I will admit, many an apology has crossed my lips begrudgingly, full of snarkiness and lacking authenticity. This usually happened when the apology was directed toward a sibling as commanded by our mother. But the practice was part of growing up. We learned the importance of saying the words, “I am sorry,” as the first step toward reconciliation and the way to begin to set a relationship right.

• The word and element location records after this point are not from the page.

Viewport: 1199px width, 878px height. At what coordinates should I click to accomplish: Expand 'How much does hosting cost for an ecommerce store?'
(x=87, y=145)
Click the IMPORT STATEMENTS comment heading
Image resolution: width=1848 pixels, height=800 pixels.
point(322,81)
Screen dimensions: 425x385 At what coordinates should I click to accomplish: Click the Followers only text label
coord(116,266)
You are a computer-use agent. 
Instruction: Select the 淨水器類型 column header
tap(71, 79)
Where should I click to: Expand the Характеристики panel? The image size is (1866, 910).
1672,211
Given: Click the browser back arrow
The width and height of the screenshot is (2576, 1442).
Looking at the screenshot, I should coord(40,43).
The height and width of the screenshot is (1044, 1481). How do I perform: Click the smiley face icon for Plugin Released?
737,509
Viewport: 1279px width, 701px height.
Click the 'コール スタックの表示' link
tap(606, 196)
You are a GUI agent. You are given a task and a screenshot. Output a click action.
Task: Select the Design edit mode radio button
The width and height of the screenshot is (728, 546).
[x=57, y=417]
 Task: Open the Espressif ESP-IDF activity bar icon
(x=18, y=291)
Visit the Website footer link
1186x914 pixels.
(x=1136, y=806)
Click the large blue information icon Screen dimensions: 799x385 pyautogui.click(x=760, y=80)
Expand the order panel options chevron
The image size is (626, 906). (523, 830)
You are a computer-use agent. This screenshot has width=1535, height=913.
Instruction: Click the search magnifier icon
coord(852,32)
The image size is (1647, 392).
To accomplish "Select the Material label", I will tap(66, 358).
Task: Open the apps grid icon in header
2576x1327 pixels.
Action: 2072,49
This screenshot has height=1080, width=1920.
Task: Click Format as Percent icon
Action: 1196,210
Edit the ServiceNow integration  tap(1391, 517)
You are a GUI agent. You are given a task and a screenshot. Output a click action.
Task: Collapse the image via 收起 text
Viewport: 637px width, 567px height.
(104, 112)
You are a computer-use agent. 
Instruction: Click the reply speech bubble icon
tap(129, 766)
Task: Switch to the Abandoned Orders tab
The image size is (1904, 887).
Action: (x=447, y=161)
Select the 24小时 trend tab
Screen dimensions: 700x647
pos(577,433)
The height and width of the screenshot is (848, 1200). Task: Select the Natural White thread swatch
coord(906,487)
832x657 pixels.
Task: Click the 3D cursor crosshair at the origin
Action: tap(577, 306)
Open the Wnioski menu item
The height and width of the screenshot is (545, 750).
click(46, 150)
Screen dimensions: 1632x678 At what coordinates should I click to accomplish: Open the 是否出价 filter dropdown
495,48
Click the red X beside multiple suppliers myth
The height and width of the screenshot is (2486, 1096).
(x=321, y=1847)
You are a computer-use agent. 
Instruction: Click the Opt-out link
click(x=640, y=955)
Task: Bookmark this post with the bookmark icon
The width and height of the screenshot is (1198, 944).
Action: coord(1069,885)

I am fascinated by Japanese culture, where apologizing is more than simply expressing you are sorry. Apologizing is about politeness and being courteous, hallmarks of this Eastern country and the means to achieve a harmonious society. Even ego-driven business leaders, politicians, and celebrities value the importance of apologizing as a way to rebuild trust and strengthen connections with customers, constituents, or fans. Japanese apologies go beyond language and generally include a formal bow as a sign of respect. The more robust an apology, the deeper and longer the bow.

There are some people who simply refuse to apologize because they believe an apology is equivalent to an ego-injuring admission of guilt, one step short of groveling. These unapologetic types may also get a power rush by holding back on making a simple apology, establishing their control. Whatever the egocentric motivation for their apology aversion, they have missed the whole point. Apologies are not about admitting guilt or appearing weak. The primary purpose for an apology is simply to convey that you care.

I’m a diehard movie fan, and countless catchphrases from the silver screen find their way into my everyday conversations. There is one movie line, however, that has always bugged me: “Love means never having to say you’re sorry.” Though I adore the 1970 film Love Story, this makes no sense whatsoever. “It is outrageous, egregious, preposterous,” to quote a favorite Seinfeld episode.

You don’t have to love someone—or to even like them—for an apology to be appropriate if you have offended them, with or without intention. Being a good human being means caring about someone else’s feelings. And when you have hurt someone you love, it is imperative that you apologize, with sincerity and fitting contrition.

An offer of a sincere apology can be a soul cleansing, relationship-restoring experience. Hollywood notwithstanding, “Love means always remembering to say you’re sorry.”

I’m here if you need me. Until then, y’all behave.